Accelerated Discovery of Earth-Abundant Zintl-Compound Semiconductors for High-Voltage, High-Radiative-Efficiency Solar Cells with >30% Efficiency
PI: Harry Atwater
Research Team: Mina Mandic and Amelyn Phang
Division of Engineering and Applied Science
Sunlight to Everything Initiative
We propose an accelerated discovery program to synthesize and characterize a new class of solar energy materials, Zintl-compound semiconductors, for high-efficiency photovoltaic applications through combinatorial thin-film synthesis, and closed-loop characterization, targeting high radiative efficiency and tunable bandgaps for single- and tandem-junction solar cell applications.

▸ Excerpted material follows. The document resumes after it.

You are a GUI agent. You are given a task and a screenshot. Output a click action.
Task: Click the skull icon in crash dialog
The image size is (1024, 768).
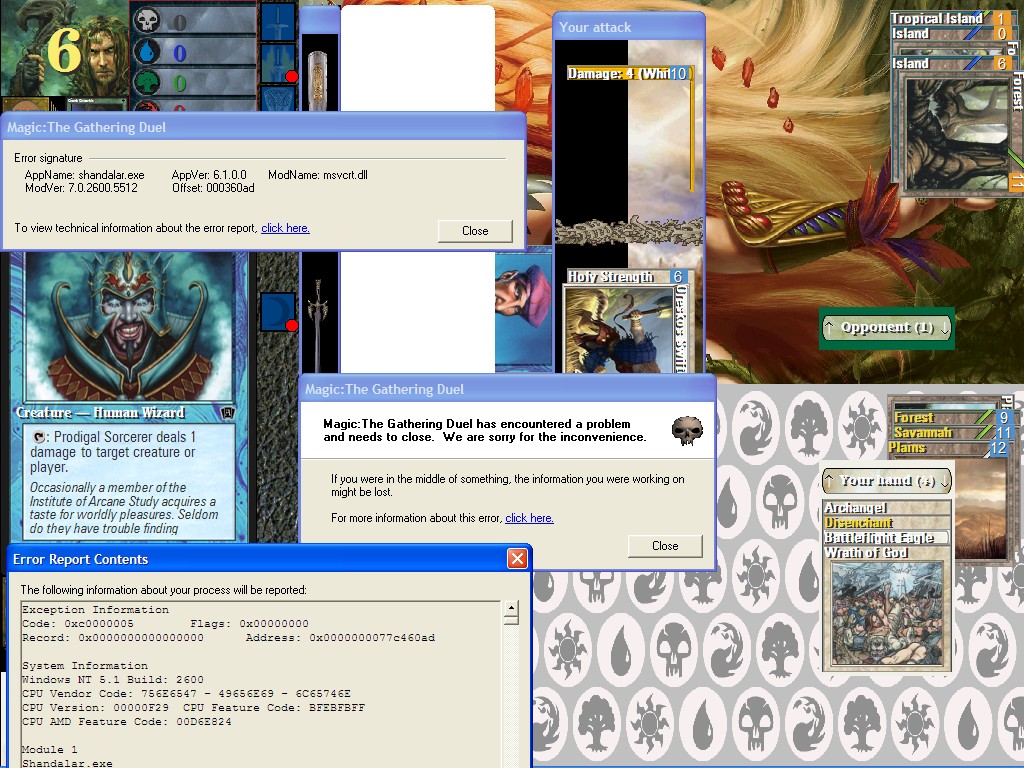click(686, 430)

Synthetic routes to iridoids for invasive ant control
PIs: Sarah E. Reisman and Joseph Parker
Research Team: Joshua Belfield and Hayley Smihula
Division of Chemistry and Chemical Engineering and Division of Biology and Biological Engineering
Climate Science Initiative and Ecology and Biosphere Engineering Initiative
This proposal will pioneer a new approach for the biological control of invasive ants through the synthesis and testing of artificial trail pheromones that disrupt foraging.
Heavy metal transport in the wake of urban megafires: Building a dynamical framework to assess, mitigate, and adapt to an emerging climate threat
PIs: Francois Tissot and Christian Frankenberg
Research Team: Merritt McDowell
Division of Geology and Planetary Science
Climate Science Initiative
In the context of growing urban megafires threat, we propose (i) acquiring heavy metal concentration data on fine dust and coarse ash from the Eaton Fire, and (ii) combining them with dynamical modeling to generate a predictive open-source model of atmospheric particle transport that would improve community-wide emergency response measures.